## TASK REQUIREMENTS:
Exact output of all the records is required.

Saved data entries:
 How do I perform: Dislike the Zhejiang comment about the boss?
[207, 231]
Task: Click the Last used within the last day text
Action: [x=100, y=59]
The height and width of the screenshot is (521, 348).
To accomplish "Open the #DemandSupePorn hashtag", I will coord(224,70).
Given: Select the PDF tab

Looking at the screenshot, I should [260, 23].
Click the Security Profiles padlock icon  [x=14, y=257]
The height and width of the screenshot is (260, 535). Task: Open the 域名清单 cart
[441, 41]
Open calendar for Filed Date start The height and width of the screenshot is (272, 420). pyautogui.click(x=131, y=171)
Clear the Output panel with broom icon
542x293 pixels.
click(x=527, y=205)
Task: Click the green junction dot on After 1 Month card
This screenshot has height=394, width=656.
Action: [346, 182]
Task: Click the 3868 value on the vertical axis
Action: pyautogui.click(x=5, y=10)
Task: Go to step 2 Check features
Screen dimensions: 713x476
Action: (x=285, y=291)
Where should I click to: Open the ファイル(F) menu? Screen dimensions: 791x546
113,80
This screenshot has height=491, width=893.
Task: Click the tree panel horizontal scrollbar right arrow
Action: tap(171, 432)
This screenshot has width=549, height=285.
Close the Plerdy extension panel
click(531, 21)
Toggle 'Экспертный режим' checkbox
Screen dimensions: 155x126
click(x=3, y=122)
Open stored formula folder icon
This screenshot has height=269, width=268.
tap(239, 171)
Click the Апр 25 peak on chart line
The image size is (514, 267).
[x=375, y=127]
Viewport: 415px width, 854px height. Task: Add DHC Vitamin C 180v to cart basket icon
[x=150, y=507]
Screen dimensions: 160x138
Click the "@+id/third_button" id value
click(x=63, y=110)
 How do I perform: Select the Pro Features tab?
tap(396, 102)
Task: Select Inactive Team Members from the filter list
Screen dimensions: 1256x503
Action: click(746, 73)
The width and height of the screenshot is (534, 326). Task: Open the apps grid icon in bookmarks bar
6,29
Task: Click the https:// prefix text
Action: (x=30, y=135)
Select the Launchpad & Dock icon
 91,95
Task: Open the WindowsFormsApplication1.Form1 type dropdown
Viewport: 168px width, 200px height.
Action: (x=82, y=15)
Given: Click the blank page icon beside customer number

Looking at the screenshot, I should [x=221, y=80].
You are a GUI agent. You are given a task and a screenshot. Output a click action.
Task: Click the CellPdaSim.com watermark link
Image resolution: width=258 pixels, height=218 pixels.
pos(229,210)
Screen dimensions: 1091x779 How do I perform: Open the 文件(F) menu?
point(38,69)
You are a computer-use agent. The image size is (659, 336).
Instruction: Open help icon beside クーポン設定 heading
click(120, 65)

## YOUR SOLUTION:
 How do I perform: Dislike the Zhejiang comment about the boss?
[207, 231]
Task: Click the Last used within the last day text
Action: [x=100, y=59]
The height and width of the screenshot is (521, 348).
To accomplish "Open the #DemandSupePorn hashtag", I will coord(224,70).
Given: Select the PDF tab

Looking at the screenshot, I should [260, 23].
Click the Security Profiles padlock icon  [x=14, y=257]
The height and width of the screenshot is (260, 535). Task: Open the 域名清单 cart
[441, 41]
Open calendar for Filed Date start The height and width of the screenshot is (272, 420). pyautogui.click(x=131, y=171)
Clear the Output panel with broom icon
542x293 pixels.
click(x=527, y=205)
Task: Click the green junction dot on After 1 Month card
This screenshot has height=394, width=656.
Action: [346, 182]
Task: Click the 3868 value on the vertical axis
Action: pyautogui.click(x=5, y=10)
Task: Go to step 2 Check features
Screen dimensions: 713x476
Action: (x=285, y=291)
Where should I click to: Open the ファイル(F) menu? Screen dimensions: 791x546
113,80
This screenshot has height=491, width=893.
Task: Click the tree panel horizontal scrollbar right arrow
Action: tap(171, 432)
This screenshot has width=549, height=285.
Close the Plerdy extension panel
click(531, 21)
Toggle 'Экспертный режим' checkbox
Screen dimensions: 155x126
click(x=3, y=122)
Open stored formula folder icon
This screenshot has height=269, width=268.
tap(239, 171)
Click the Апр 25 peak on chart line
The image size is (514, 267).
[x=375, y=127]
Viewport: 415px width, 854px height. Task: Add DHC Vitamin C 180v to cart basket icon
[x=150, y=507]
Screen dimensions: 160x138
Click the "@+id/third_button" id value
click(x=63, y=110)
 How do I perform: Select the Pro Features tab?
tap(396, 102)
Task: Select Inactive Team Members from the filter list
Screen dimensions: 1256x503
Action: click(746, 73)
The width and height of the screenshot is (534, 326). Task: Open the apps grid icon in bookmarks bar
6,29
Task: Click the https:// prefix text
Action: (x=30, y=135)
Select the Launchpad & Dock icon
 91,95
Task: Open the WindowsFormsApplication1.Form1 type dropdown
Viewport: 168px width, 200px height.
Action: (x=82, y=15)
Given: Click the blank page icon beside customer number

Looking at the screenshot, I should [x=221, y=80].
You are a GUI agent. You are given a task and a screenshot. Output a click action.
Task: Click the CellPdaSim.com watermark link
Image resolution: width=258 pixels, height=218 pixels.
pos(229,210)
Screen dimensions: 1091x779 How do I perform: Open the 文件(F) menu?
point(38,69)
You are a computer-use agent. The image size is (659, 336).
Instruction: Open help icon beside クーポン設定 heading
click(120, 65)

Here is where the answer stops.